Discussion in 'Strategy Building' started by ezbentley, Apr 16, 2009.

  1. So I was studying epchan's blog on pairs trading and came across this interesting paradox that a reader and him discussed in this post:

    http://epchan.blogspot.com/2007/02/in-looking-for-pairs-of-financial.html

    I don't know if the policy allows a direct quote from another source, but here it is:

    "As an example, consider the limit when, as you say, the cointegration is very "good": for an index of N components you have included N-1 components in your basket. Now, this basket will approximate the index very well indeed. However, the difference (index - basket) is the one component left out and it is manifestly not mean reverting (being a process corresponding to a single stock). If that Nth component were mean reverting, we would just trade it directly and not bother with the synthetic hedge..."

    The discussion digressed into in-sample vs out-sample testing, but what the reader said remains a paradox to me.

    It seems to make sense that any deviation between the ETF and a basket of stocks would come from the other components NOT included in the basket. So why not just trade those components? Maybe I am so amateur that I am missing some essential idea. Does anyone care to elaborate on this paradox?

    Thanks
     
    #41     Jun 3, 2009
  2. i think what they're saying is there are two scenarios you can look at:

    1) one day XOM rises 10%, for example, but the peer group, XLE, the energy index, rises only 1%.

    you could take a view, based on various tests, that the price difference has gone out of proportion, and will later contract.

    so you would make a bet that the price difference will contract - either XLE will catch up with XOM's spike, or XOM will go back down, or both.
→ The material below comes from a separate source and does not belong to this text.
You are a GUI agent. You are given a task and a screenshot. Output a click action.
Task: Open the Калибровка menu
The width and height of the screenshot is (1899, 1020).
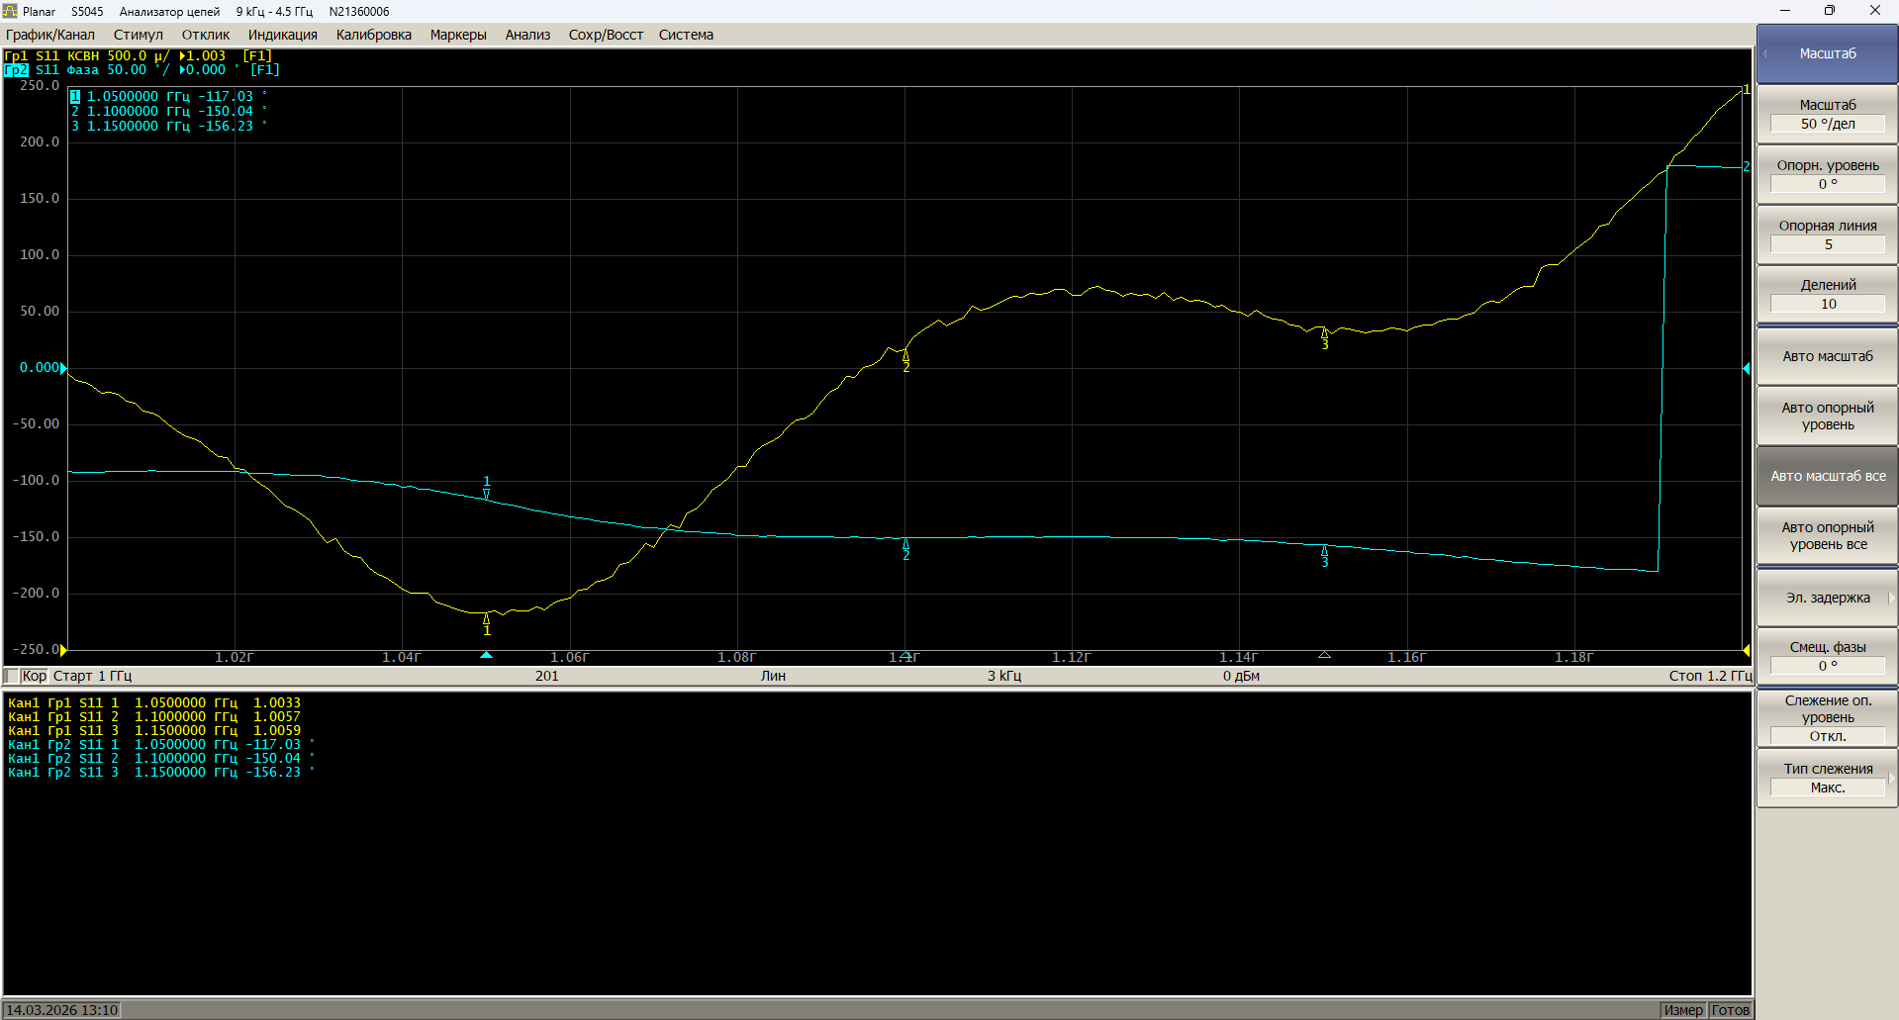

So you would buy XLE and short XOM.

    2) i think what they're saying is that you may be better off trading several energy stocks - not only XOM, for example - against XLE.

    so you would select, say, 10 energy stocks from XLE to trade against XLE. you may, one day, detect a strong divergence from the relationship between this basket and XLE (assuming there is a more or less stable relationship, and you think it will continue, going forward)

    you make a bet that this divergence will get back to some estimated mean value (which i guess people get from the backtestings).

    so you have two extremes: one is your basket is 29 stocks out of 30 (XLE). this won't be tradable, because any divergence will be very small

    the other extreme is you have a basket of only, say, 2 energy stocks out of 30. maybe it's too risky because 2 stock can go away and stay there. but 10 stock go back and you make the money

    the trick is to find the 'right' stocks for the basket. and i think you have to use various statistical for this

    i actually don't if it's a good way to try to trade pairs for a retail investor. because you have so many stocks, and you don't know where they will go 100%

    i mean what happen if you're wrong and it all go in the different directions
     
    #42     Jun 4, 2009
  3. I think the seeming paradox(to me at least) is that constructing a basket of component stocks and trade them against the ETF is fundamentally flawed.

    Let's say the ETF has N components. You can form two time series:
    1. the ETF itself
    2. a basket of all N stocks with proper relative weights
    These two time series(ETF - N stocks) will cointegrate almost perfectly, assuming the tracking errors are too small to be tradeable.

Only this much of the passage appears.